Keep the pictures out of your copy. Transcribe the records below exactly.
*** Opening of Records for this task ***
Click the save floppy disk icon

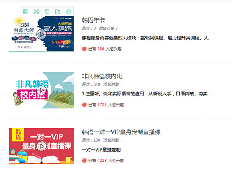click(x=47, y=12)
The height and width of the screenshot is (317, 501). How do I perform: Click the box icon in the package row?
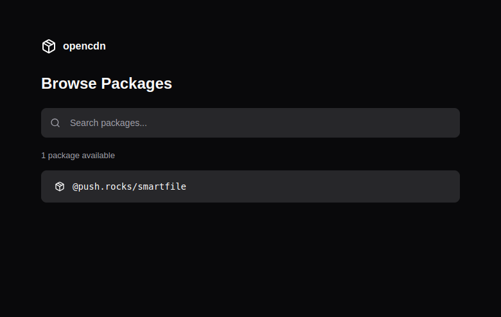coord(60,186)
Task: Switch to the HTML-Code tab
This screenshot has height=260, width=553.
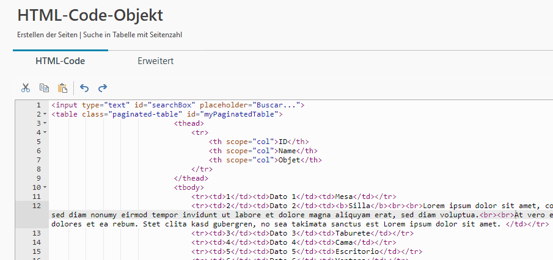Action: coord(60,61)
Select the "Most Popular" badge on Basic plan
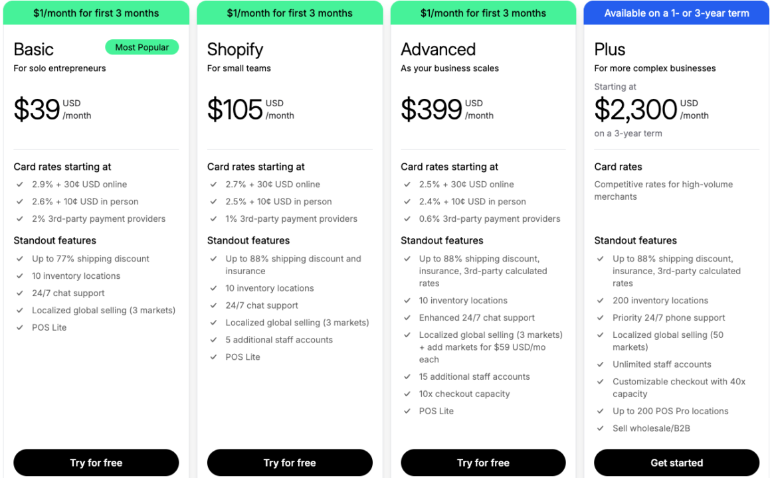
*** Close of Records for this task ***
## Answer section
Click the save floppy disk icon

click(x=47, y=12)
The height and width of the screenshot is (317, 501). How do I perform: Click the box icon in the package row?
coord(60,186)
Task: Switch to the HTML-Code tab
This screenshot has height=260, width=553.
Action: coord(60,61)
Select the "Most Popular" badge on Basic plan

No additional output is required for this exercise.